With pictures left out, copy exactly every line from the one containing "Instruction: Click the Latest version button" through the end of the material.
· · · · · · ·
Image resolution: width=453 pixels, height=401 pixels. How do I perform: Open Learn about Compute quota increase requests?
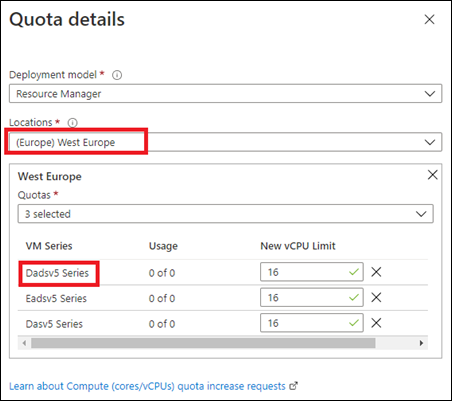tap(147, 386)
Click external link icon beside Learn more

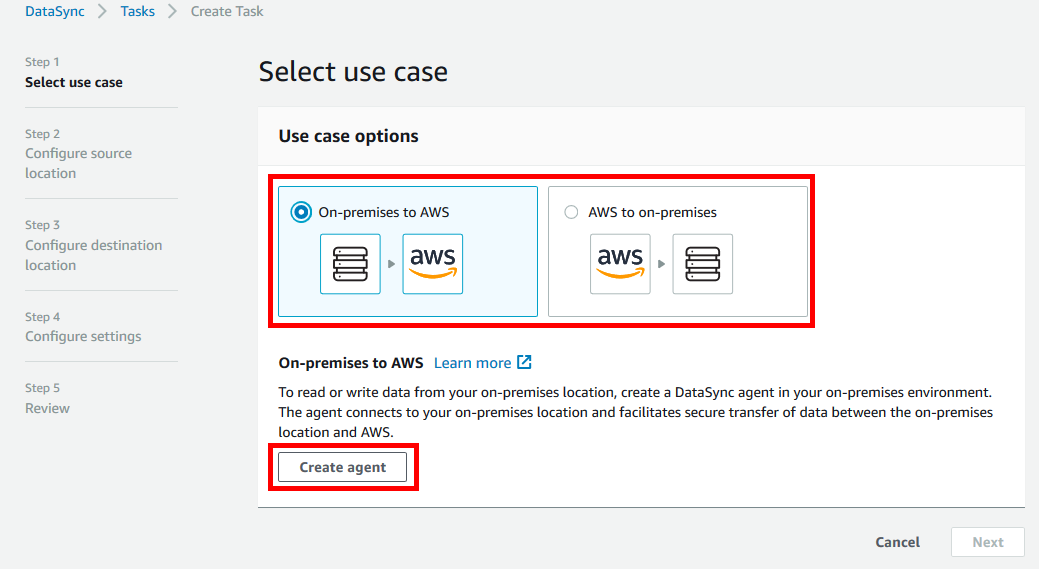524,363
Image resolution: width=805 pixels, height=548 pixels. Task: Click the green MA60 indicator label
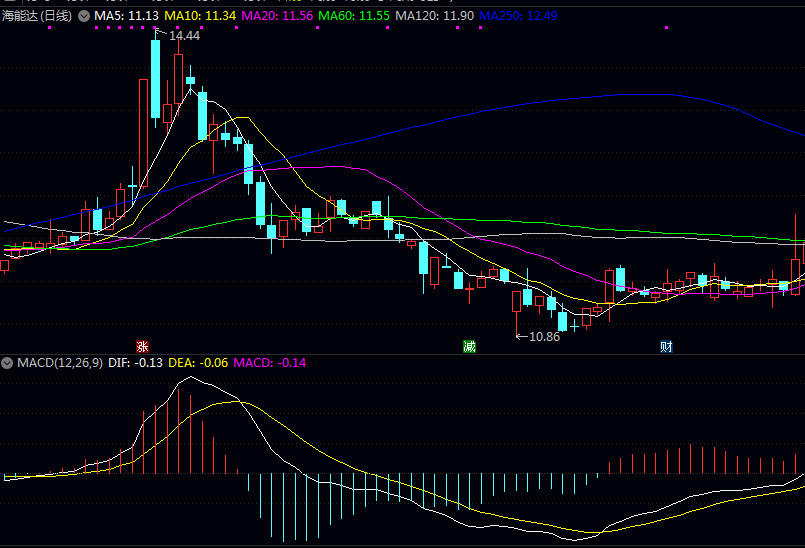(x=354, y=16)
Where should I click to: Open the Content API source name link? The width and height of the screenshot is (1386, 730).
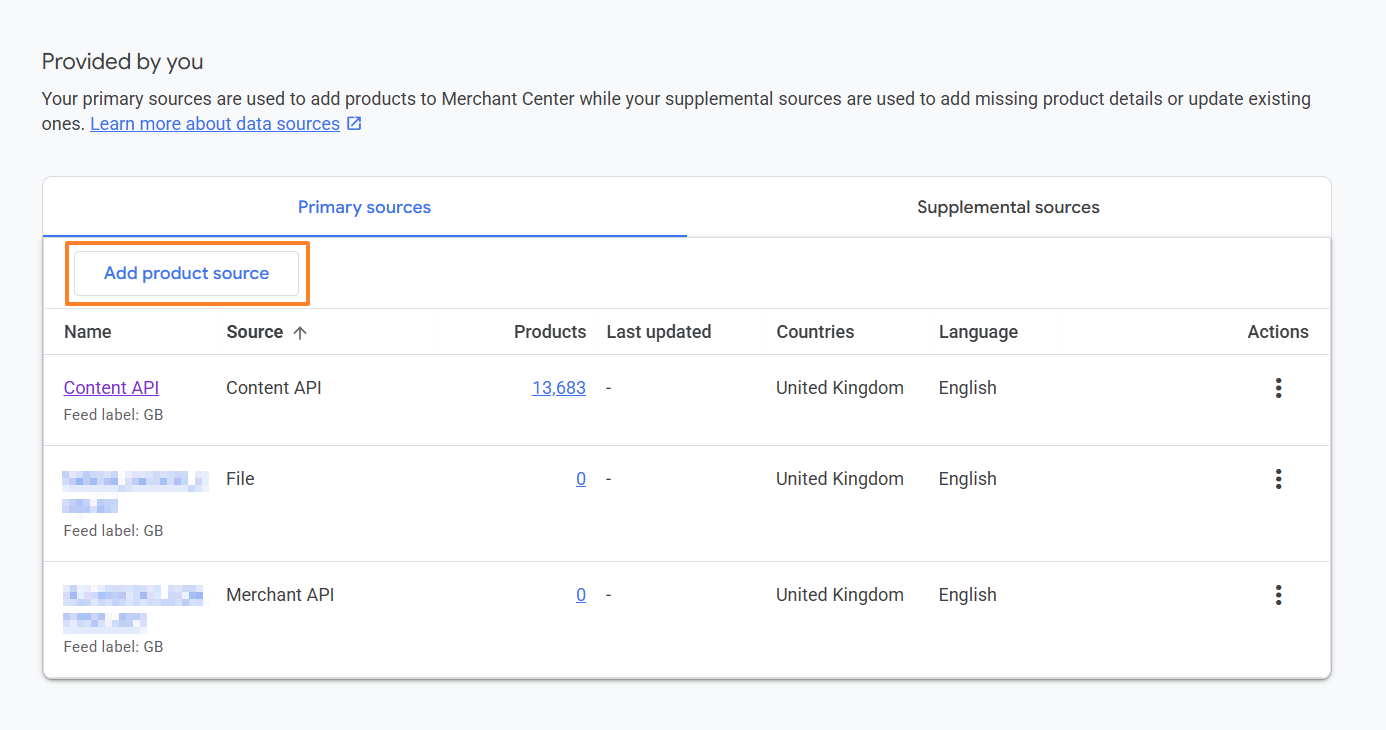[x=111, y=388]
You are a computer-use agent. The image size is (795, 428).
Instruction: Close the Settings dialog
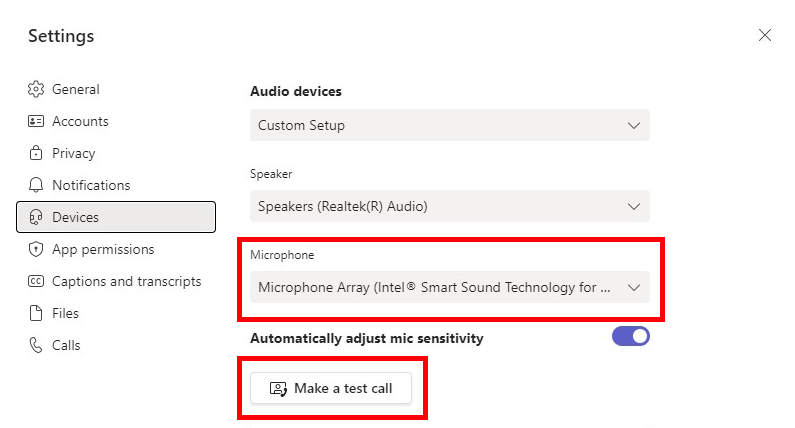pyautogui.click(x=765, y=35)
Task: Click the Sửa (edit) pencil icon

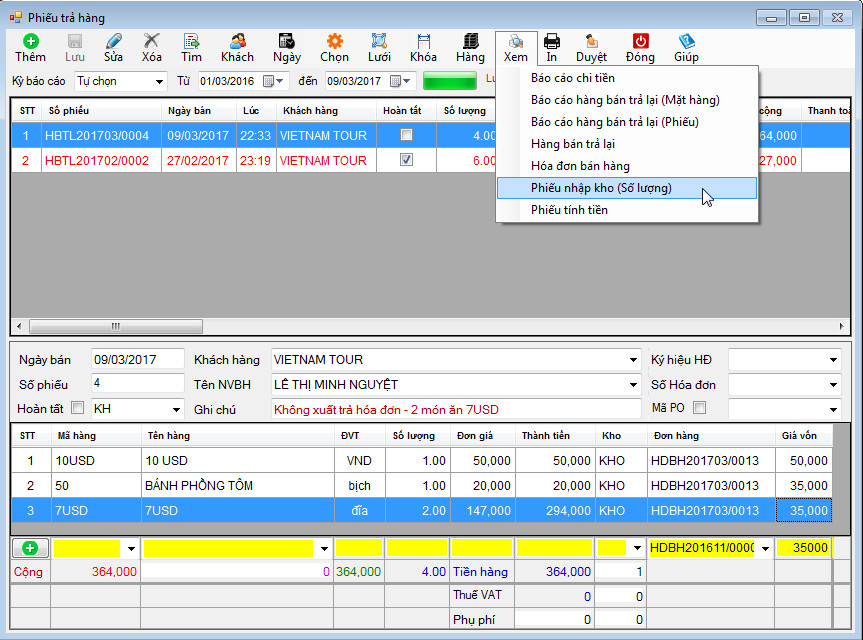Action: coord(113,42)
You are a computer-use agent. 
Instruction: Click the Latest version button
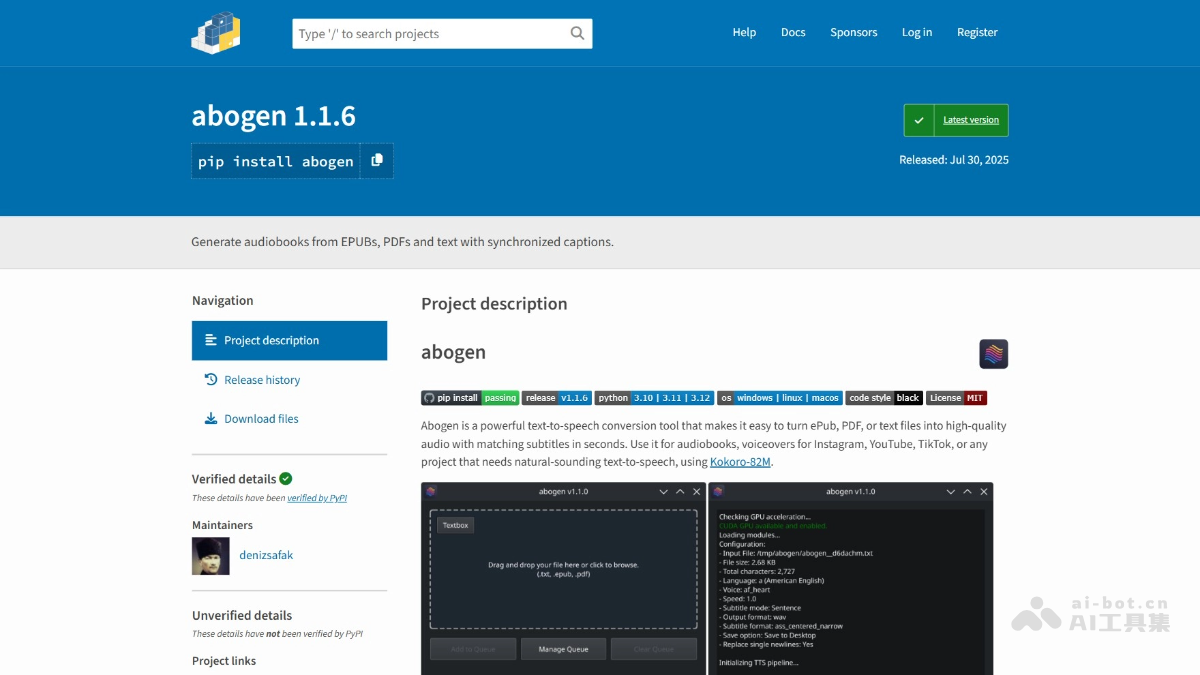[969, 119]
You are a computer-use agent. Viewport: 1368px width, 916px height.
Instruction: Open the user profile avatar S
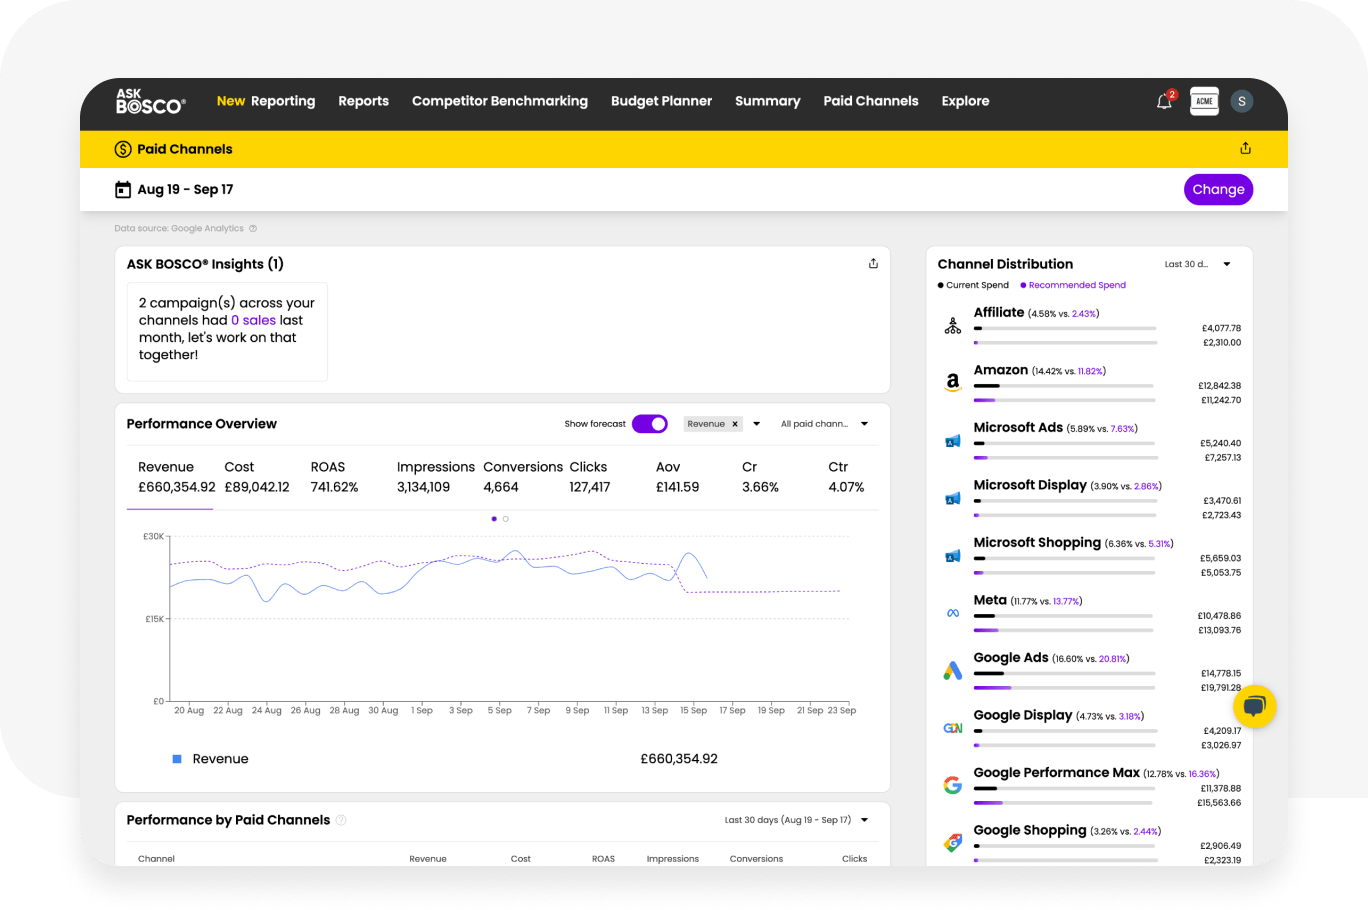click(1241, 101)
· · · · · · ·
=== Solution below ===
Instruction: Click the Latest version button
[969, 119]
You are a computer-use agent. Viewport: 1368px width, 916px height.
Instruction: Open the user profile avatar S
click(1241, 101)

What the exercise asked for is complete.